The effects of inflation have been much heavier in the last decade for poorer consumers than rich ones. That's because tax and policy moves have effectively been regressive, including increases in GST, fuel and cigarette taxes, along with falling prices for goods and services used more by richer consumers.
A regressive tax means a tax increase has a progressively bigger effect the lower down the income scale you go. A progressive tax, like an income tax where the tax rates rise with income, hits those at the upper end of the spectrum hardest.

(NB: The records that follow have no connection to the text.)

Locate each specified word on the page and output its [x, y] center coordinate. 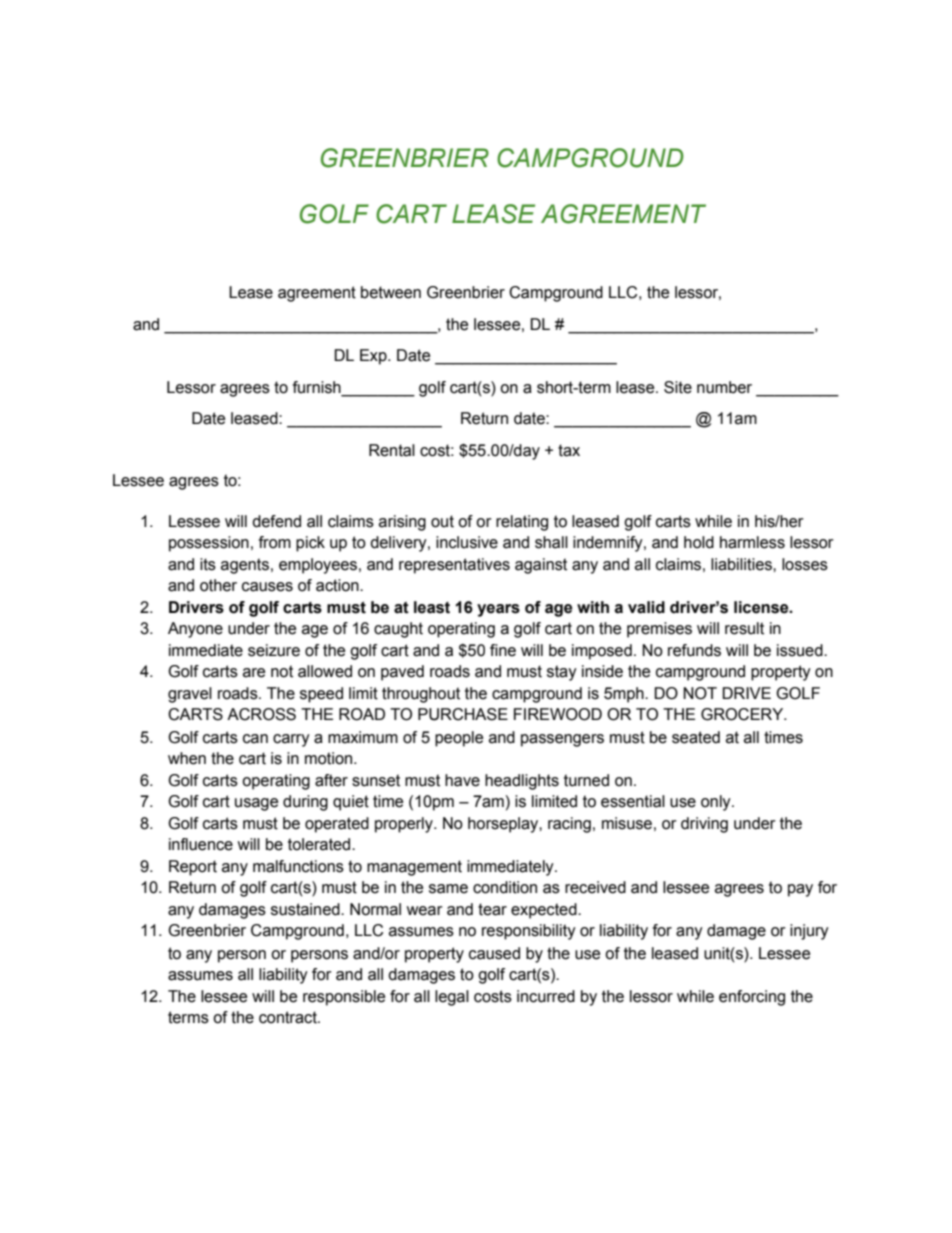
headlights [522, 782]
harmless [752, 542]
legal [452, 998]
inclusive [467, 542]
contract [289, 1017]
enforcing [752, 998]
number [724, 387]
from [275, 542]
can [255, 739]
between [391, 292]
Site [678, 387]
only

The new Labour Government has continued that trend with support for a 10 percent tobacco tax increase on January 1, support for 11.5 cents per litre regional fuel tax starting July 1 and removing fees for first year tertiary students from the beginning of this academic year. Poorer households are more likely to smoke and spend a higher proportion of their income on fuel, while richer households are more likely to have children starting in tertiary education.
Statistics New Zealand reported Maori households and the lowest spending households experienced the highest inflation in the March quarter and from a year ago as cigarette taxes rose 10 percent. Prices rose the least for those in highest spending households as they benefited from a fall in overseas travel costs and the move to the free first year of tertiary education. Annual inflation for the highest spending households was 1.4 percent, while inflation for the lowest spending households was 1.8 percent and inflation for Maori households was 2.0 percent.
Since 2008, inflation for the lowest spending households was 22.2 percent, while it was 11.7 percent for the highest spending households. Sharp increases in fuel and tobacco excises, along with the hike in the GST rate to 15 percent from 12.5 percent in 2010, hit poorer households harder because they spend (rather than save) a higher proportion of their incomes and spend proportionally more on fuel and cigarettes.